* **Instructions to follow**: Every entry should be transcribed word for word, so that nothing is missing.

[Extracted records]
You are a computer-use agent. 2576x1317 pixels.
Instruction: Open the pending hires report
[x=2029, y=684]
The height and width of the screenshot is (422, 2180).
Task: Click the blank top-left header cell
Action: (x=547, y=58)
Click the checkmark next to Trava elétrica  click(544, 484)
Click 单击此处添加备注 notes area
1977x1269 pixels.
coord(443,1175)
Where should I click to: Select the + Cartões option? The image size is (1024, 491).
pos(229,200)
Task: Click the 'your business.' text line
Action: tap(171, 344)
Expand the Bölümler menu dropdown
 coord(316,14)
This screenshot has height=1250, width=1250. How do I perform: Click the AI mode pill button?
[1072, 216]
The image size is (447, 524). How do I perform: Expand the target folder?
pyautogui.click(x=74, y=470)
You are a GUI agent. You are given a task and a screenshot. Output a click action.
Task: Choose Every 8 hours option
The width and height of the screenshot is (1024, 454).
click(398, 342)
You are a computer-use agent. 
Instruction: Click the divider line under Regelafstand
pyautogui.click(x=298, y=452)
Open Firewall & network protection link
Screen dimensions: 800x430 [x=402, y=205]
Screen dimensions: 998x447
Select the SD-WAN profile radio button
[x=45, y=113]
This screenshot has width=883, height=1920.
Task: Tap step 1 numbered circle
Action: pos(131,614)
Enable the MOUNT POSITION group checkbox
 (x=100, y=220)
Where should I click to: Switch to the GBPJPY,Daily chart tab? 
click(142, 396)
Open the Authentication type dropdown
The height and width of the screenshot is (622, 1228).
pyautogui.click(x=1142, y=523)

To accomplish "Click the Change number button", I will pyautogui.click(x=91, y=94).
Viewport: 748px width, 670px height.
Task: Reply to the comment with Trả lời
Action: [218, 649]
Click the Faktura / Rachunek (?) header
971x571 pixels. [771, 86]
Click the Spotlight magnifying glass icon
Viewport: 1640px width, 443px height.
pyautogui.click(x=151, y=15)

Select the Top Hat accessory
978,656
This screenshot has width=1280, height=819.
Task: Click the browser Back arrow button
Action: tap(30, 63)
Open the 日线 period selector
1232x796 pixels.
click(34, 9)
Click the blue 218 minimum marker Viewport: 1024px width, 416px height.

* **Response below**:
You are a computer-use agent. 2576x1317 pixels.
Instruction: Open the pending hires report
[x=2029, y=684]
The height and width of the screenshot is (422, 2180).
Task: Click the blank top-left header cell
Action: (x=547, y=58)
Click the checkmark next to Trava elétrica  click(544, 484)
Click 单击此处添加备注 notes area
1977x1269 pixels.
coord(443,1175)
Where should I click to: Select the + Cartões option? The image size is (1024, 491).
pos(229,200)
Task: Click the 'your business.' text line
Action: tap(171, 344)
Expand the Bölümler menu dropdown
 coord(316,14)
This screenshot has height=1250, width=1250. How do I perform: Click the AI mode pill button?
[1072, 216]
The image size is (447, 524). How do I perform: Expand the target folder?
pyautogui.click(x=74, y=470)
You are a GUI agent. You are given a task and a screenshot. Output a click action.
Task: Choose Every 8 hours option
The width and height of the screenshot is (1024, 454).
click(398, 342)
You are a computer-use agent. 
Instruction: Click the divider line under Regelafstand
pyautogui.click(x=298, y=452)
Open Firewall & network protection link
Screen dimensions: 800x430 [x=402, y=205]
Screen dimensions: 998x447
Select the SD-WAN profile radio button
[x=45, y=113]
This screenshot has width=883, height=1920.
Task: Tap step 1 numbered circle
Action: pos(131,614)
Enable the MOUNT POSITION group checkbox
 (x=100, y=220)
Where should I click to: Switch to the GBPJPY,Daily chart tab? 
click(142, 396)
Open the Authentication type dropdown
The height and width of the screenshot is (622, 1228).
pyautogui.click(x=1142, y=523)

To accomplish "Click the Change number button", I will pyautogui.click(x=91, y=94).
Viewport: 748px width, 670px height.
Task: Reply to the comment with Trả lời
Action: [218, 649]
Click the Faktura / Rachunek (?) header
971x571 pixels. [771, 86]
Click the Spotlight magnifying glass icon
Viewport: 1640px width, 443px height.
pyautogui.click(x=151, y=15)

Select the Top Hat accessory
978,656
This screenshot has width=1280, height=819.
Task: Click the browser Back arrow button
Action: tap(30, 63)
Open the 日线 period selector
1232x796 pixels.
click(34, 9)
Click the blue 218 minimum marker Viewport: 1024px width, 416px height.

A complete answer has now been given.